Common molecular signatures between the three histological variants of ETMR suggest that they may share a common origin, such as a primitive cell population in the subependymal region, with further evolution into a wide range of morphological appearances and mimics. In support of this suggestion, analysis of the 11 recurrent ETANTR samples revealed its frequent histological evolution into either EBL or MEPL phenotypes, while at the same time the molecular genetic make-up did not change between the initial and advanced stages of disease.
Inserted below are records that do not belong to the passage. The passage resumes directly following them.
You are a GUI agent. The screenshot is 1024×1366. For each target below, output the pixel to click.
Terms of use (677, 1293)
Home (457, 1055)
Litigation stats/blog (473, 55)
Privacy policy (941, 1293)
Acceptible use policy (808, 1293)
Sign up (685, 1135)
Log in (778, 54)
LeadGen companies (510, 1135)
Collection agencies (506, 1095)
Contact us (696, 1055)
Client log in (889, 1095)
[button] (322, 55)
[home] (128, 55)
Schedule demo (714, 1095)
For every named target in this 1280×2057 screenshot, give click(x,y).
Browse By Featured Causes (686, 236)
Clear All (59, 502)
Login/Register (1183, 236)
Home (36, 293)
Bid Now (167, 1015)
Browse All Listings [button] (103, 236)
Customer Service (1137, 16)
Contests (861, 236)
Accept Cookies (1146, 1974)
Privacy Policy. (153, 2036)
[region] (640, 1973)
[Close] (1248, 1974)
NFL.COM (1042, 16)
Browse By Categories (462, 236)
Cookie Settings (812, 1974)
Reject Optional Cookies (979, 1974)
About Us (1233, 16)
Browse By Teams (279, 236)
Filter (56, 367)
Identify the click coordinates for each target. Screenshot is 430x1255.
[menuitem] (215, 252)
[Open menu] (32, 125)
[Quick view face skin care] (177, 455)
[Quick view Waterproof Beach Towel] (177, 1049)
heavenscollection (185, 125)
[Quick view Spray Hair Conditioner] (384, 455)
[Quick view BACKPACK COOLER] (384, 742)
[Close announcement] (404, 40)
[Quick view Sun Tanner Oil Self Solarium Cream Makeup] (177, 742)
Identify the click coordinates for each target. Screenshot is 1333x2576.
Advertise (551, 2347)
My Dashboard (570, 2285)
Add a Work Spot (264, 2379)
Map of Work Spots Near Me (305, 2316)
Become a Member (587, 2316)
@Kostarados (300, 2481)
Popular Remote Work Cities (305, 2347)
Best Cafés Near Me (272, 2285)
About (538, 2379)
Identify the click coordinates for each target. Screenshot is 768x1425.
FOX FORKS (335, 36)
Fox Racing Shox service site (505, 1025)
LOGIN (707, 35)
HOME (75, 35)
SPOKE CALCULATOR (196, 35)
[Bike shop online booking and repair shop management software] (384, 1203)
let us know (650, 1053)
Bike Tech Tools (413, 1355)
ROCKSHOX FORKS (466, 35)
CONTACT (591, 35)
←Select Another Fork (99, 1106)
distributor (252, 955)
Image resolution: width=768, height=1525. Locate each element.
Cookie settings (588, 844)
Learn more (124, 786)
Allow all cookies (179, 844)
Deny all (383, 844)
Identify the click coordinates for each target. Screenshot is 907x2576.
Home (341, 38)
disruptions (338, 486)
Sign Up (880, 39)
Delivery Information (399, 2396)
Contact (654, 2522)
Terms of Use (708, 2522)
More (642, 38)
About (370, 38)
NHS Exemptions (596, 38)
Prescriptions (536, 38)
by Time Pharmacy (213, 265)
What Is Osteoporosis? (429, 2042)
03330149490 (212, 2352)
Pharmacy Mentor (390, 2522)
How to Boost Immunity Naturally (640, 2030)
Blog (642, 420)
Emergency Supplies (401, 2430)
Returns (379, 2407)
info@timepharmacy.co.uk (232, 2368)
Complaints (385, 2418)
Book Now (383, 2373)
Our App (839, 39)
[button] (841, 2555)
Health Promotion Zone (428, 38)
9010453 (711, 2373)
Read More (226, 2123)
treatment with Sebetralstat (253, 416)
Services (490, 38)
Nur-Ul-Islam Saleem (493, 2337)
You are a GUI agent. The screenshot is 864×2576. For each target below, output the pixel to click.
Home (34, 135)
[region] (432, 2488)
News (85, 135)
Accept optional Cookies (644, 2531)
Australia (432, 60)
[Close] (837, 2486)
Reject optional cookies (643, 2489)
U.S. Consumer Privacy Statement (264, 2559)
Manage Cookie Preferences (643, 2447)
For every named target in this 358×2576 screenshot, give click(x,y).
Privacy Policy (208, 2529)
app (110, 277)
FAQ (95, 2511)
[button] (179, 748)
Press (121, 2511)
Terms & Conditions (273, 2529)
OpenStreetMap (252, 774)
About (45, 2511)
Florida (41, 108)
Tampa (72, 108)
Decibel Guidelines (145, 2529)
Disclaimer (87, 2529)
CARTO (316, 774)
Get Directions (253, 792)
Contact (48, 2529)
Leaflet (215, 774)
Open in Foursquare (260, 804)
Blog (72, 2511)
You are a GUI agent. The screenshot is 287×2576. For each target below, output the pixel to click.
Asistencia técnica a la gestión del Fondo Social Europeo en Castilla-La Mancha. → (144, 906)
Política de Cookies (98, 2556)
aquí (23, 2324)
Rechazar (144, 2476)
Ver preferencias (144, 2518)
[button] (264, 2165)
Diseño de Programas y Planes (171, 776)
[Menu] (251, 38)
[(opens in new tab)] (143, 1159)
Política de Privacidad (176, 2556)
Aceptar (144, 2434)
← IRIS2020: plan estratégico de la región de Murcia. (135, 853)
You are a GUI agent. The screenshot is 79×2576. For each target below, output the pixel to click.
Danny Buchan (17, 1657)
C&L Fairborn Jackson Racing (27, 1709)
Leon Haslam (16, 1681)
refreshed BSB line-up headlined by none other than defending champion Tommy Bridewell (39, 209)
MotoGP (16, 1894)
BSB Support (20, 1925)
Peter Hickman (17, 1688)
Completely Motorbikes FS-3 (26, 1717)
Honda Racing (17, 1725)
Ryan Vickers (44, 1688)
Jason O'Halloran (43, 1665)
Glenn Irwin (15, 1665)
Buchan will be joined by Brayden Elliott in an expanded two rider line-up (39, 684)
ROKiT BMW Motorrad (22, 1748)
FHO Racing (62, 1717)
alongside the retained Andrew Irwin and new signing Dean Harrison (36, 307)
Such stepwise morphologic transformations in the “classic” ETANTR appearance due to disease progression allow one to suppose that the three “histological variants” of ETMR may constitute either “polar ends” of a morphologic spectrum or varying differentiation stages of a single tumor entity rather than separate nosologic categories.
In conclusion, we identified uniform molecular signatures occurring in a representative subset of embryonal brain tumors with multilayered rosettes indicating that ETANTR, EBL, and MEPL comprise a single biological entity, which could potentially be designated in future WHO schemes as ETMR. For molecular diagnosis of this tumor category and to distinguish them from other embryonal tumors of the CNS, combined LIN28A IHC and FISH analysis of the 19q13.42 locus are recommended as routine diagnostic markers. Since misdiagnosis for controversial “poorly differentiated” embryonal CNS neoplasms is not uncommon, all tumors and especially CNS-PNETs harboring combined LIN28 expression and 19q13.42 amplification should be classified as ETMR, even in absence of the key histological patterns. As a next step, it will be important to understand the distinct biological significance of the prototypic molecular events in ETMR which may provide therapeutic targets for novel treatment strategies for these highly aggressive and therapy-resistant pediatric CNS malignances.